I’m currently reading Designing Sound by Andy Farnell (a recommendation I came across here recently - though I forget by who :/), which explores synthesis (largely non-musical) using Pure Data. He has a section that discusses the waveshaping function tanh being used to squash a sine wave and introduce harmonics. Because tanh is nearly linear close to zero, you introduce fewer harmonics when your input signal is quiet – and more harmonics as your input grows louder. I am guessing that this is not a novel idea to many of you.
In pd (and in many other programs, I’m sure), you could draw a waveshaping function that exaggerates this effect much more than tanh – something that resembles y=x around zero and is very different from y=x for larger values. A great example of this is discussed in this video, starting around 9:20: https://youtu.be/sg2TpxQ9CbU
This was sort of a light bulb moment for me, as I’ve mostly thought about distortion – at least in the context of electronic music – as a static effect instead of what it actually is, which is an effect that reacts to dynamics! This was obvious when thinking about, say, playing an electric guitar: your amp or overdrive pedal will react to how much you dig into the strings with your pick – more amplitude leads to more harmonics.

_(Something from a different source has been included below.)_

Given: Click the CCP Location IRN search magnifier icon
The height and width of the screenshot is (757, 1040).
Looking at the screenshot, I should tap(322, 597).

For some reason, I haven’t been thinking about this same interplay between dynamics and overdrive/distortion in the electronic music realm. On my Digitakt, I crank up the overdrive to make a particular sound or sample a bit crunchier or grittier. But then I set that sound’s level to whatever I want in the mix, and it is somewhat statically used from there. Boring! Maybe I will program some hits to be louder or quieter, but I’m not really thinking about modulating the sound with respect to amplitude. I think of amplitude as one parameter I can modulate, but I don’t generally think of amplitude as a way to modulate other parameters (like timbre, for example).
Does this make any sense?! Does the overdrive on my Digitakt respond to velocity / sample volume in the same way a Tube Screamer reacts to how hard you play the guitar running through it? How do you use amplitude dependent harmonics in your music? I’m curious about gear used to do this, techniques employed, and your thoughts in general on the wonderful world of amplitude dependent timbre!!
Not sure about Digitone, but Syntakt’s analog drive absolutely responds better to louder signals (and can then be filtered or mixed down via the amp), and there are often complaints that the drive doesn’t do much or is “too tame,” which is true when not enough signal hits it. Interesting read, I’ve been looking forward to the chance to read that PD book, saw the same recommendation I think.
Interesting. I’ll have to do some experiments on the DT. I am not really crazy about the DT’s overdrive, but maybe I’m not hitting it hard enough.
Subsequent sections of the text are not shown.